An advocate for protecting elephants, Haston's book Echo and the Magical Whispers was written to raise awareness of poaching of elephants for their ivory. The book was awarded a silver medal at the 2015 Moonbeam Children's Book Awards.

Early life

Haston was born in London, England and graduated in 1980 with a master's degree in English literature from Emmanuel College, Cambridge University.

Career
A career in finance has been augmented in recent years by writing. Haston published his debut novel Blood and Doves in October 2012, followed almost contemporaneously by Rising of a Dead Moon (first published October 2012, re-written and published in final form October 2013), and Echo and the Magical Whispers (September 2013). Haston has a spartan writing style that often requires the reader to provide linkages within the story line and characterisation Themes of class and the suffering of the under-privileged are pursued. Rising of a Dead Moon examines the plight of Indian widows in a historical context: the 19th century diaspora of 'coolies' from India to work on the white-owned sugar plantations in South Africa. Blood and Doves is a comment on Victorian class morality as seen through the eyes of a working class anti-hero.

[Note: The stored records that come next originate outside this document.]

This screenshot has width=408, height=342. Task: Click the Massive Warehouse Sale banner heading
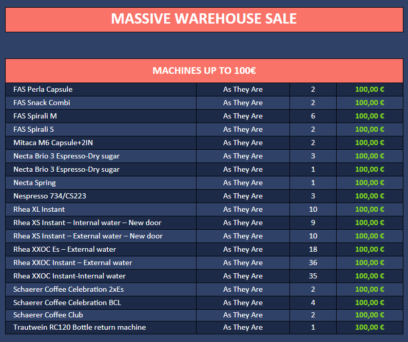coord(204,19)
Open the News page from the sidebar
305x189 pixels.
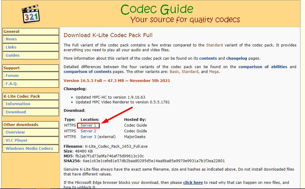11,39
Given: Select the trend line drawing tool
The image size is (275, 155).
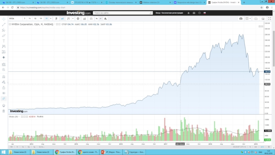Looking at the screenshot, I should [4, 24].
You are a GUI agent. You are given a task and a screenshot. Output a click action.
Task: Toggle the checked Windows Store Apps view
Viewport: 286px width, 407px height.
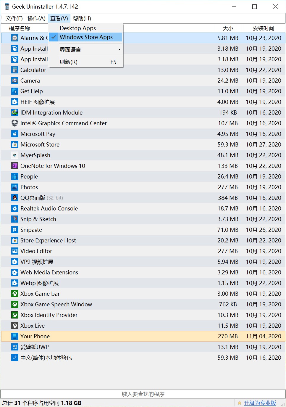[86, 37]
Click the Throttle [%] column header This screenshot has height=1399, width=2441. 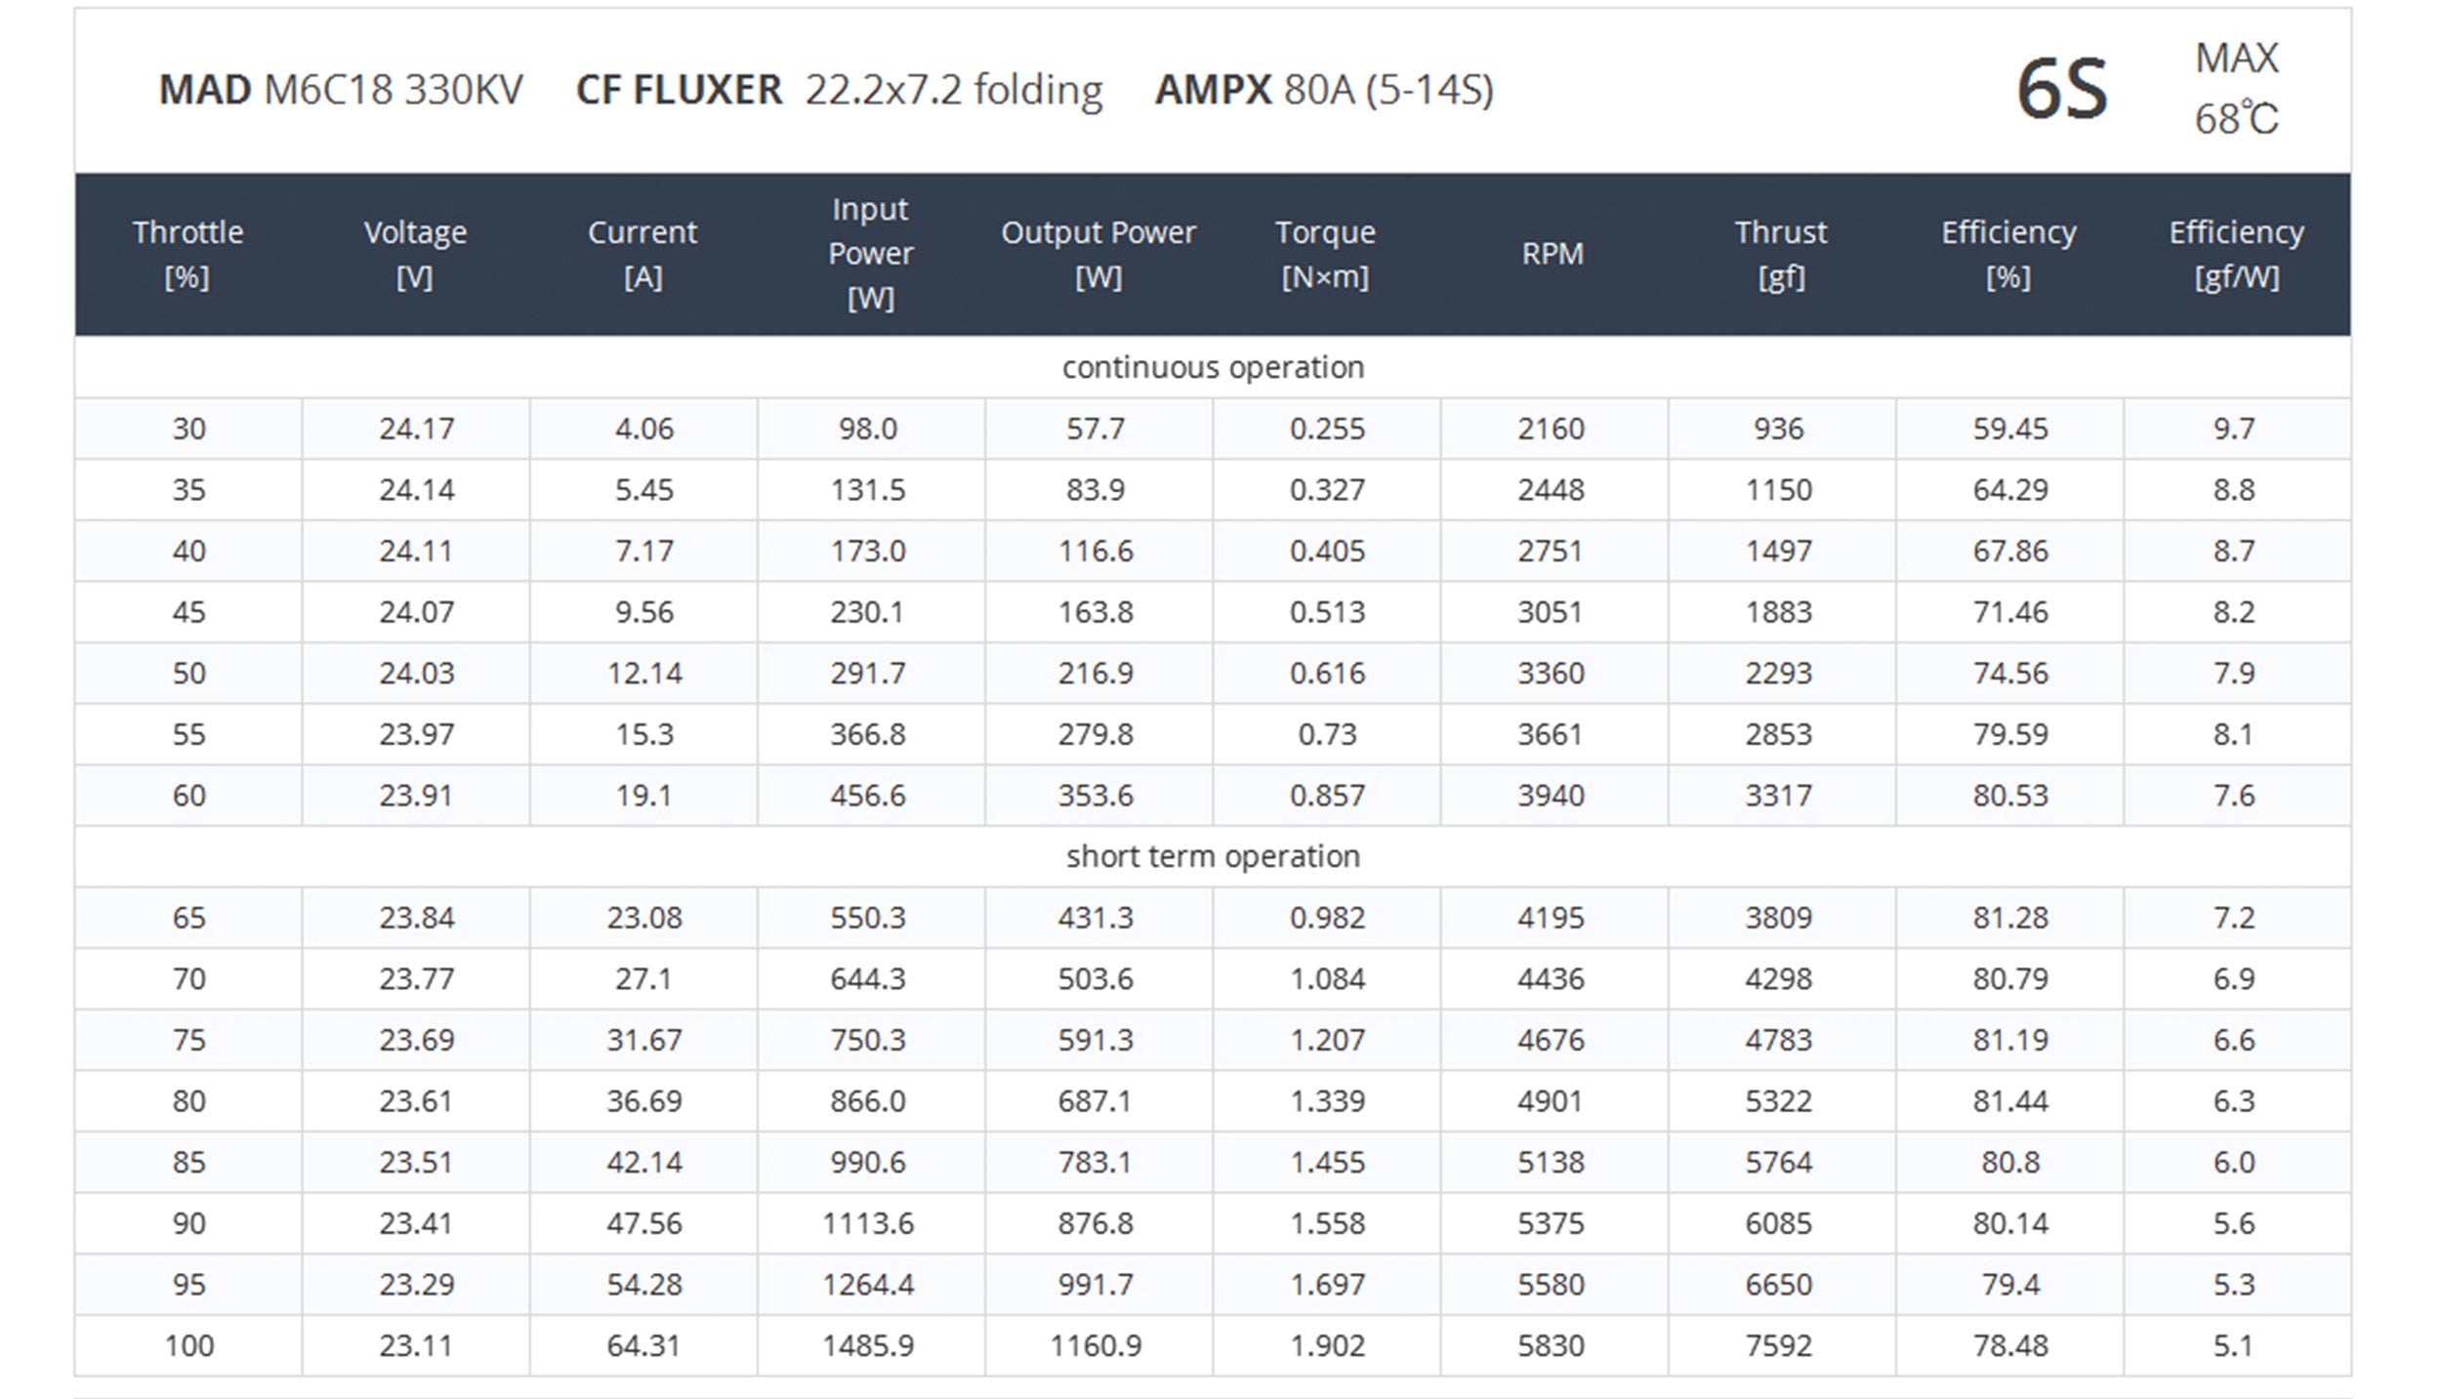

Haston is an advocate for elephants and a member of several elephant charities. Echo and the Magical Whispers was written to raise awareness of poaching of elephants for their ivory. The book won a silver medal at the 2015 Moonbeam Children's Book Awards.

References

External links 
 Author Web Page
 Rising of a Dead Moon
  Blood and Doves
 Echo and the Magical Whispers
 Author Web Page
 Elephant Charity Page (Echo and the Magical Whispers)
 Surrey International Writers Conference
 Goodreads
 Rising of a Dead Moon Reviews

British writers
Living people
Writers from London
Writers from Vancouver
Year of birth missing (living people)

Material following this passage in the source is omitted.